Thomas J. Fan

This talk on Github: thomasjpfan/data-umbrella-2021-reviewing-prs

## Three Components for Reviewing a Pull Request

### Overview

1. Mechanics
2. Social Aspects
3. Technical Aspects

# Glossary

• PR: Pull request
• Reviewer: Person reviewing the pull request
• Contributor: Person who create the pull request
• Merged: Pull request is included into the main branch

# Why code review? 🔎 💻

• Correctness
• Maintainability
• Knowledge sharing

# Browsing code in GitHub

• t: Activate the file finder
• l: Jump to a line in your code
• b: Open blame view

# GitHub CLI

gh pr checkout 20165


# Demo

## Overview of Mechanics

• Markdown with some extras
• Use suggestions when possible
• Check and Navigate the CI
• GitHub Keyboard shortcuts for browsing code

# 2. Social Aspects

• Collaboration
• Conversational
• Contributor In the Loop

## ✅

This would cause a performance regression. We can cache the results and use it again for sequential calls. What do you think?

## ❌

Never do this. It is very slow.

# Offer Alternative Implementations

## ✅

This leads to a memory regression. May we try using batched calls to reduce the memory overhead? Something like this:

Insert code snippet

## ❌

This leads to a memory regression.

# Explain why code should be changed

## ✅

We have similar logic in multiple places in this PR. Can we refactor this into its own function to be more DRY?

## ❌

Please refactor this into its own function.

# Avoid using derogatory terms

## ✅

We can improve this function by adding more input validation and tests on the following edge cases:

List edge cases

## ❌

This whole function is stupid.

# Be humble

## ✅

I checked the reference and it uses the following equation:

Insert Equation

I do not think this matches our implementation. What do you think?

## ❌

I have 20 years of experience and this is clearly wrong.

## ✅

This is part of the code is unclear. What was your reasoning behind using a queue here?

## ❌

This is confusing.

# Try to leave a positive comment

## ✅

This is a very clever usage of defaultdict!

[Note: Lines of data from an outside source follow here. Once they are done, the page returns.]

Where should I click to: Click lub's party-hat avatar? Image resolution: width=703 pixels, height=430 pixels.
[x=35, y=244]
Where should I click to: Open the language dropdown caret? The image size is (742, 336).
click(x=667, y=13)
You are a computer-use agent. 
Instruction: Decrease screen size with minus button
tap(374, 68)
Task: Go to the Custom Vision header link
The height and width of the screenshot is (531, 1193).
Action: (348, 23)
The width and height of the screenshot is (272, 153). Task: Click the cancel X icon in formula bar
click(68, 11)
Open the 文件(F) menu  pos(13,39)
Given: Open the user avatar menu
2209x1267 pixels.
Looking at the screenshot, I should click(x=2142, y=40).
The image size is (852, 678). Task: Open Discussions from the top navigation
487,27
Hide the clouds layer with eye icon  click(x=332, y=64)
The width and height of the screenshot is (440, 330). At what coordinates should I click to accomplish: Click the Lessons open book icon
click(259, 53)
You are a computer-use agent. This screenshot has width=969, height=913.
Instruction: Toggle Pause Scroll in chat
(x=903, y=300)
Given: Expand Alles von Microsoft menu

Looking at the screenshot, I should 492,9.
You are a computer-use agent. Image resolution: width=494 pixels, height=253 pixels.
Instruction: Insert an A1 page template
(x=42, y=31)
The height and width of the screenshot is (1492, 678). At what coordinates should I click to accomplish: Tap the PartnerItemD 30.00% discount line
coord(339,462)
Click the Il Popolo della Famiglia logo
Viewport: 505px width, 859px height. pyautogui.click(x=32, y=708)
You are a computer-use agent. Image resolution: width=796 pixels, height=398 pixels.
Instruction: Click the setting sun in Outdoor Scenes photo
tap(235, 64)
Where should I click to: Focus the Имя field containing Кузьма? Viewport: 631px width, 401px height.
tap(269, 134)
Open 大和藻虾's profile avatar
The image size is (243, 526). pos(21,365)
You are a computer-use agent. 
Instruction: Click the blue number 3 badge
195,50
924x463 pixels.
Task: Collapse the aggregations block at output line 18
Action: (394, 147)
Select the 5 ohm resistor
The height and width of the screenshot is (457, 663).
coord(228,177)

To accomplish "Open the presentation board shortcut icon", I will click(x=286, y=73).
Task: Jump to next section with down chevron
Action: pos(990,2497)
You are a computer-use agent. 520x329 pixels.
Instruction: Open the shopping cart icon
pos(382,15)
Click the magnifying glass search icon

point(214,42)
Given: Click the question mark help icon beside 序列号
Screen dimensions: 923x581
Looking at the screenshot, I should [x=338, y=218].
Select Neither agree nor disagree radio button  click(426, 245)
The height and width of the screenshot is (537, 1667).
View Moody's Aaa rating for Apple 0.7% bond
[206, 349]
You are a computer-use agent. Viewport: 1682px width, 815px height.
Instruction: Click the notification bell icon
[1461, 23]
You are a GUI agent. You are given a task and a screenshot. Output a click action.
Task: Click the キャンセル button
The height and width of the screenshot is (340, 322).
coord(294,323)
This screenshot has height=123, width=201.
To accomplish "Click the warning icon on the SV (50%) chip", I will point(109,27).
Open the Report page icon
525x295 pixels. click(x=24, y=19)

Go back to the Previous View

# Thank contributors for their work

## ✅

Thank you for the PR @thomasjpfan!

# General Social Aspects 🎙

• Be explicit
• Do not be sarcastic
• Keep the discussion around the code
• Self-directed commentary: “I feel”, and " I think"

## Disagreement

• Inevitable and good: People are engaged
• Keep it positive
• When code gets to a certain level of quality, disagreement is more about tradeoffs.
• Get more opinions: Ping other contributors that are familiar with the code or the subject

# Talk synchronously

• If there are too many “I do not understand” or “alternative solutions”
• Keep meeting notes and comment on the PR about the discussion

# 2. Social Aspects

• Collaboration
• Conversational
• Contributor In the Loop

• Presentation
• Engineering
• Testing

# Presentation

## Does the description describe why the change is being made?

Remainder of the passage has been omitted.